Neural control of acetylcholine release by T cells attenuates TNF production in endotoxemia (138.24)

Abstract

Abstract The cholinergic anti-inflammatory pathway regulates pro-inflammatory cytokine production through vagus nerve signaling via the α7 subunit of the nicotinic acetylcholine receptor expressed on macrophages. Vagus nerve stimulation requires an intact splenic nerve to attenuate TNF production by spleen macrophages. Despite exhaustive search, cholinergic fibers have not been observed in spleen. Here, we used transgenic mice that express enhanced green fluorescent protein (eGFP) under control of transcriptional regulatory elements of choline acetyltransferase, the enzyme that synthesizes acetylcholine. eGFP was detected in spleen B and T cells, some of which were located in close proximity to catecholaminergic nerve endings in the parenchyma of the white pulp.

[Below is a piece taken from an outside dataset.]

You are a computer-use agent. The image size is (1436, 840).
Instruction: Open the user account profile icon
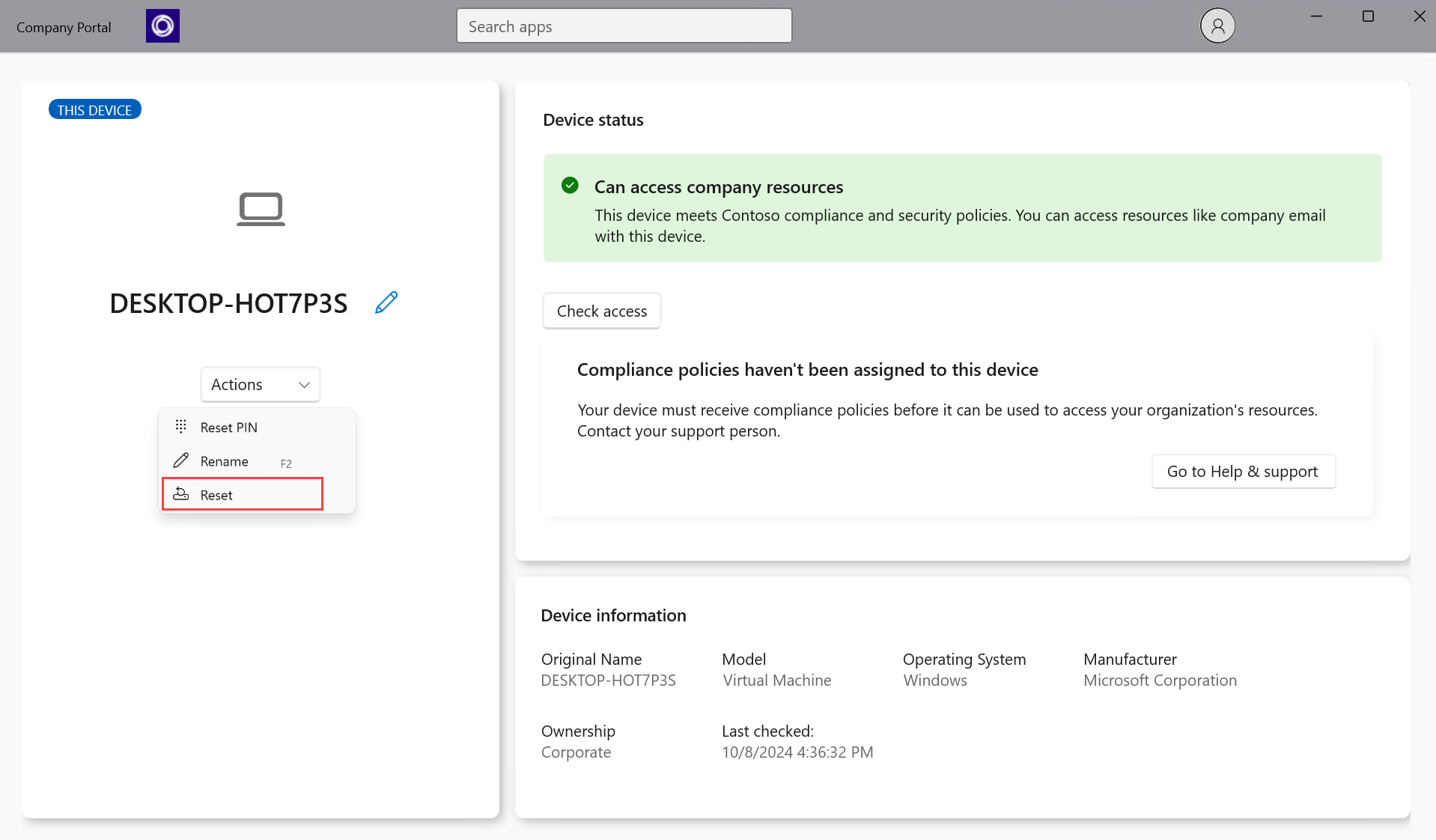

Vagus nerve stimulation significantly increased acetylcholine levels in spleen. In vitro, adrenergic stimulation induced the release of acetylcholine by spleen lymphocytes through a β2 adrenergic receptor dependent mechanism. Vagus nerve stimulation failed to suppress TNF in endotoxemic nude mice, and transfer of CD3+ T cells into nude mice restored vagus nerve control of cytokine production. Together, these data identify T cells as an essential component of the cholinergic anti-inflammatory pathway, and suggest that neural signals increase acetylcholine release from spleen T cells, which in turn attenuates TNF production in spleen via α7 expressed on innate immune cells.